Mix error messages to hide user balance

[ekzyis]

One possible (temporary?) solution for #691 would be to not respond with a error message which tells that creating this invoice would exceed a limit.

By just responding with a different error message, the attacker cannot distinguish between "too many invoices" or "invoice would exceed limit". This isn't ideal but still a lot better imo.

I haven't tested this or checked if this would break something but if our code is good, we're not relying on error messages so this change should be fine.
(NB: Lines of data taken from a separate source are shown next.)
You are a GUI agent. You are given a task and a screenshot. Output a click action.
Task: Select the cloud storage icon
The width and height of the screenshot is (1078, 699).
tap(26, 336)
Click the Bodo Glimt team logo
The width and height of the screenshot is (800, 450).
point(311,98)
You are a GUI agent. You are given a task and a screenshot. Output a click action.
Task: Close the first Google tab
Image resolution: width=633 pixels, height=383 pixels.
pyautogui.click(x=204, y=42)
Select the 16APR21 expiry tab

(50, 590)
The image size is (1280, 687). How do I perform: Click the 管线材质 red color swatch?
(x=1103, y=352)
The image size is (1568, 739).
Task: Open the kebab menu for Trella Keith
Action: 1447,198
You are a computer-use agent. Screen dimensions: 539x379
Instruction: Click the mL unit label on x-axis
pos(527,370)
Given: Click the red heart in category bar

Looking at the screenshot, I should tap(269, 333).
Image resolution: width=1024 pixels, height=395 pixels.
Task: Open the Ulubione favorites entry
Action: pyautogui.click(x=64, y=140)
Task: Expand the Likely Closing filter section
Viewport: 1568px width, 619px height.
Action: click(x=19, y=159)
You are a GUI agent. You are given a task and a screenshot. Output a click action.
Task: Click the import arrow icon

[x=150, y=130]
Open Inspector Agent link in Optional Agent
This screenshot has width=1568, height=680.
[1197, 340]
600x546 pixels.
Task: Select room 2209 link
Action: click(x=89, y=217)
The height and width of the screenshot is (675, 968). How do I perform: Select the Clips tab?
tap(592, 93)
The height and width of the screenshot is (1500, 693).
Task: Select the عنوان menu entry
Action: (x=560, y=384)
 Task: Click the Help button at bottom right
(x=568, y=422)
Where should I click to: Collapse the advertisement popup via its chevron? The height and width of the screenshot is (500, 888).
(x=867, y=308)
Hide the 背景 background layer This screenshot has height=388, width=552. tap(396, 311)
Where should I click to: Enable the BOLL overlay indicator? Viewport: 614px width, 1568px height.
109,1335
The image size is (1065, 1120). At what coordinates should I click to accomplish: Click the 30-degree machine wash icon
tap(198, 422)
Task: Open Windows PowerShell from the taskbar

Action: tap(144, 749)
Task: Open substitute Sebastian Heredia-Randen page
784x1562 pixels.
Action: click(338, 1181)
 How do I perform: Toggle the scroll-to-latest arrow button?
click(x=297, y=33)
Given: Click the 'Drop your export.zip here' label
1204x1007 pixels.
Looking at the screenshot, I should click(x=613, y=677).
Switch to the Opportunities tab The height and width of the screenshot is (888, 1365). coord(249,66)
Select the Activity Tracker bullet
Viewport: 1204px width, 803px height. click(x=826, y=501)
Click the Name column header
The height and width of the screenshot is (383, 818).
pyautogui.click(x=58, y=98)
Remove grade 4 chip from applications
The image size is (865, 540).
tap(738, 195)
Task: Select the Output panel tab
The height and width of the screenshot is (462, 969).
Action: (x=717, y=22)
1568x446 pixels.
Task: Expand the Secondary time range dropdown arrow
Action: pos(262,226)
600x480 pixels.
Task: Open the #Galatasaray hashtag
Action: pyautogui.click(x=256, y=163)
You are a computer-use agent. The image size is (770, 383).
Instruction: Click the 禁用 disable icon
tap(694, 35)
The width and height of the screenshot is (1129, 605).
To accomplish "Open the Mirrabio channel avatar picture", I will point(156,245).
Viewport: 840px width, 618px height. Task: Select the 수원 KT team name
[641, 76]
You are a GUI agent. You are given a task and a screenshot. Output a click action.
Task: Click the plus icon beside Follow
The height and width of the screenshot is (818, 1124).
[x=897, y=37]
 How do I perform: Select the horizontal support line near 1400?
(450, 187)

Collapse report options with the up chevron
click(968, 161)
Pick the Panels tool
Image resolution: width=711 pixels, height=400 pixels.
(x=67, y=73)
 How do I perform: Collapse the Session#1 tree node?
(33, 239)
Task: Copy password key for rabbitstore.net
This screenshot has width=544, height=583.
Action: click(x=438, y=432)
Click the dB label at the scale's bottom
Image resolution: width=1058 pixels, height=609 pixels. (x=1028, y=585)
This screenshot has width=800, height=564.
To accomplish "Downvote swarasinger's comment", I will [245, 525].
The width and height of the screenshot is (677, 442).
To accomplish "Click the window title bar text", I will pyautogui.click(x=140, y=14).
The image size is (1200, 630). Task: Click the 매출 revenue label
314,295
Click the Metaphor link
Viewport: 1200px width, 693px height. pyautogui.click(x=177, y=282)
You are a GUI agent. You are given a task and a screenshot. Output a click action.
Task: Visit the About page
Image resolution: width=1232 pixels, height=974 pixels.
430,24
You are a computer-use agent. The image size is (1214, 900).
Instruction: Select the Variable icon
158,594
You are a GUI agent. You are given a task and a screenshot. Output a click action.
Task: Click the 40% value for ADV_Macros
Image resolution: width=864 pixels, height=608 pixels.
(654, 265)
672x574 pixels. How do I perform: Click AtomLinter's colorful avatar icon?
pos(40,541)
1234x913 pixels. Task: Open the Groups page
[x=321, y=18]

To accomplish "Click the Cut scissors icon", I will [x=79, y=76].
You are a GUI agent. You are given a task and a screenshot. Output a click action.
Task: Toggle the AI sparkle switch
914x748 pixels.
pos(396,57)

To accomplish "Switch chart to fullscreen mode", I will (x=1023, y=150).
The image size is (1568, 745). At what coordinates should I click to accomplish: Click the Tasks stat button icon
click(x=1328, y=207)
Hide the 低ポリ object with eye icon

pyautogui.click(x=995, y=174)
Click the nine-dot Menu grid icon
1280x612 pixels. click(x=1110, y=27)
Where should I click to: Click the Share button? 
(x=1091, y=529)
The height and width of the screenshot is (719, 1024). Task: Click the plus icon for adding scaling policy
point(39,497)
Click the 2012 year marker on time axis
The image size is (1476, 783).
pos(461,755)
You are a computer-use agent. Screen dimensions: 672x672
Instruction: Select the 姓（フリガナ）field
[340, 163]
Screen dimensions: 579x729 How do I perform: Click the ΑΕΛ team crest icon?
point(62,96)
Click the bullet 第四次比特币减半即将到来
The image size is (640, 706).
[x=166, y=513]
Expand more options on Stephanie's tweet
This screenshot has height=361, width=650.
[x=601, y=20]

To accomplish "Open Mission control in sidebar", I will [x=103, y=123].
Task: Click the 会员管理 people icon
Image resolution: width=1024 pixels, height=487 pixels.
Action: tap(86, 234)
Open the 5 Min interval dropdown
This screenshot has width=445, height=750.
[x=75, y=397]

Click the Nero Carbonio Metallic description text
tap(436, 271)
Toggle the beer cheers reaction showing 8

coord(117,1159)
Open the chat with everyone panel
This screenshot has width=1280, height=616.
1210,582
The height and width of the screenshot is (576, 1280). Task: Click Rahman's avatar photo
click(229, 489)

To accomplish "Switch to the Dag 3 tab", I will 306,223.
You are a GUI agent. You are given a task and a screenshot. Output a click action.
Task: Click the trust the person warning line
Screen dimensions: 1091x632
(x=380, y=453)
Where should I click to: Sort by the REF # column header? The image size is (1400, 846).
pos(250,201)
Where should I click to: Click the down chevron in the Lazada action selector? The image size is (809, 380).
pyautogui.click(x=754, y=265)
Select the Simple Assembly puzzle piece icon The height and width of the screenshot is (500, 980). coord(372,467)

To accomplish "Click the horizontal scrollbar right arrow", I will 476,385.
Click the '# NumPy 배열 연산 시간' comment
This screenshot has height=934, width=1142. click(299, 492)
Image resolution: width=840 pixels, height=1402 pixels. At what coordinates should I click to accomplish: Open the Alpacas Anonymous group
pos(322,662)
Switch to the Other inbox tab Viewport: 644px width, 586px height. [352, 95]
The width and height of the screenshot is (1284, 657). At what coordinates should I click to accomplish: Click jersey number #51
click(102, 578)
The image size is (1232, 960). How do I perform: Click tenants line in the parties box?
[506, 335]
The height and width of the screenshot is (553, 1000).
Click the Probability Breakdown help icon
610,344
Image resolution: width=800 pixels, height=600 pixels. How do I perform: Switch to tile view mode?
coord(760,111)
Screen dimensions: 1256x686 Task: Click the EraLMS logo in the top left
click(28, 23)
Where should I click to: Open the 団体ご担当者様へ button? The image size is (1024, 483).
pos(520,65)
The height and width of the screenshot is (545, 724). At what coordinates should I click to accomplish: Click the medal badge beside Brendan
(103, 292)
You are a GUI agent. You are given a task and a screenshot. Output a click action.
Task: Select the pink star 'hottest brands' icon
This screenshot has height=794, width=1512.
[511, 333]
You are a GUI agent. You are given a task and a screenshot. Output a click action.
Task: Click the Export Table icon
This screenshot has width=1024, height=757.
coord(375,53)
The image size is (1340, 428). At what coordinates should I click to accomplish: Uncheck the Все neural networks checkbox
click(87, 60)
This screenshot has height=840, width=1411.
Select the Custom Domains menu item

edit: Okay, I will test this, don't want to rely on @huumn superhuman skills to know exactly the impact of every line of code changed just by looking at it, lol

TODO:

• test

---

Okay, pretty sure this doesn't break anything. I searched for all kind of substrings of the previous error message, and tested depositing and withdrawing. All good.

[kepford]

Fix looks good as a stop gap.

[kepford]

Maybe a longer term solution is to show the original message if the user is funding their own SN wallet. Not sure how difficult that is to do but it would be helpful. Maybe even just posting a help message on the wallet funding page stating the limit. That way it is more obvious to a user trying to fund their wallet.

[huumn]

Yep agreed. We are already getting people reporting this error and being confused.

[ekzyis]

show the original message if the user is funding their own SN wallet. Not sure how difficult that is to do but it would be helpful.

Mhh, since we can tell from the session who is trying to fund which wallet, I think this should be doable. Good idea!